Goals ::
1. Reproduce the portion of the robotic arm passage that begins with the words containing "The position sensor" and ends with "the gripper’s state.".
2. Continue the robotic arm passage from the point where it stops.

Text section ::
::::::
2.4. Constant Line Length

The driving force of the manipulator is transmitted through the rope as shown in Figure 5, and the arrangement of the rope is crucial for the opening and closing action of the manipulator. The rope is wound as shown in the red solid line, and the Euclidean parameter of the vector at each winding point (shown in the green solid line) is constant. This ensures that the opening and closing action of the gripper is not affected regardless of the movement of the robotic arm.

2.5. Sensor Layout

The position sensor of the robotic arm is arranged above the motor base, as shown in Figure 5. It is used to check the position of the slider. According to the characteristics of the load-adaptive mechanism, the position of the slider is directly proportional to the gripping force of the gripper. Therefore, by detecting the position of the slider, the gripping force at the end gripper can be clearly determined. To better control the gripper and achieve flexible grasping, a angle sensor is also installed at the gripper, allowing for the accurate measurement of the gripper’s state.

3. Kinematic Analysis of the Robotic Arm

The robotic arm based on the load-adaptive hoisting mechanism has distinct differences compared to other robotic arms, as mentioned in the previous background section. In the following section, we will conduct a theoretical analysis to explore these specific motion features.

3.1. Motion Characteristics of the Improved Load-Adaptive Hoisting Mechanism

The schematic diagram of the improved hoisting mechanism and the reel are shown in Figure 2 and Figure 6. The expression for the radius of the reel r corresponding to the position of the slider at different positions is given by

$$r=\left\{\begin{array}{cc}{R}_{max},\hfill & x\in \left[0,l_0\right)\hfill \\ -{\displaystyle \frac{R_{max}-R_{min}}{l_1-l_0}}x+R_{max},\hfill & x\in \left[l_0,l_1\right]\hfill \\ R_{min},\hfill & x\in \left(l_1,l_2\right]\hfill \end{array}\right.$$

(1)

For the load-adaptive hoisting mechanism, see Figure 2. For different load forces F, the expression of its slider push line at the radius r of the reel is

$$r=-{\displaystyle \frac{\left(R_{max}-R_{min}\right)F}{2k\left(l_1-l_0\right)}}+R_{max}F\in \left({\displaystyle \frac{\tau }{R_{max}}},{\displaystyle \frac{\tau }{R_{min}}}\right)$$

(2)

where $\tau$ represents the torque provided by the motor, k is the stiffness coefficient of the spring, and the selected spring satisfies Hooke’s law. Within its range of motion, $x=0.25$ F/k.
::::::
Supplied material ::
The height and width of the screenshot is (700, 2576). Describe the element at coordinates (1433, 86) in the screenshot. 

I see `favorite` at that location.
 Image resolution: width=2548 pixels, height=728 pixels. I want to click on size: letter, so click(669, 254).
::::::
Answers ::
1.
The position sensor of the robotic arm is arranged above the motor base, as shown in Figure 5. It is used to check the position of the slider. According to the characteristics of the load-adaptive mechanism, the position of the slider is directly proportional to the gripping force of the gripper. Therefore, by detecting the position of the slider, the gripping force at the end gripper can be clearly determined. To better control the gripper and achieve flexible grasping, a angle sensor is also installed at the gripper, allowing for the accurate measurement of the gripper’s state.

2.
For the load-adaptive hoisting mechanism, the pulling speed v of the line rope is expressed as follows

$$v=\left\{\begin{array}{c}\omega R_{max},F\in \left(0,{\displaystyle \frac{\tau }{R_{max}}}\right]\hfill \\ \hfill \\ \omega R_{min},F\in \left(0,{\displaystyle \frac{\tau }{R_{min}}}\right]\hfill \\ \hfill \\ -{\displaystyle \frac{\omega \left(R_{max}-R_{min}\right)F}{2k\left(l_1-l_0\right)}}+\omega R_{max},F\in \left({\displaystyle \frac{\tau }{R_{max}}},{\displaystyle \frac{\tau }{R_{min}}}\right)\hfill \end{array}\right.$$

(3)

where $\omega$ is the angular velocity of the motor. When the slider pushes the rope at the radius $R_{max}$ of the reel, it is in high speed mode. When the slider pushes the rope at radius $R_{min}$ of the reel, it is in high load mode. When the slider pushes the rope between the radius $R_{min}$ and $R_{max}$ of the reel, it is in the adaptive mode.

The relationship between the output torque $\tau$ and the load force F is essentially unchanged in the coarse and fine reels, both providing the maximum torque on their own, but expressed as follows in the variable radius configuration:

$$\begin{array}{ccc}\hfill & \tau =4r{F}_N=-{\displaystyle \frac{\left(R_{max}-R_{min}\right)F^2}{2k\left(l_1-l_0\right)}}+R_{max}F,\hfill & \hfill F\in \left({\displaystyle \frac{\tau }{R_{max}}},{\displaystyle \frac{\tau }{R_{min}}}\right)\end{array}$$

(4)

3.2. Analysis of the Robotic Arm’s Motion Characteristics

The innovative robotic arm based on the load-adaptive hoisting mechanism (LAHM) utilizes a two degrees of freedom (2-DOF) design in its structure. This configuration enhances the arm’s adaptability and precision, especially in tasks requiring dynamic force control and flexibility.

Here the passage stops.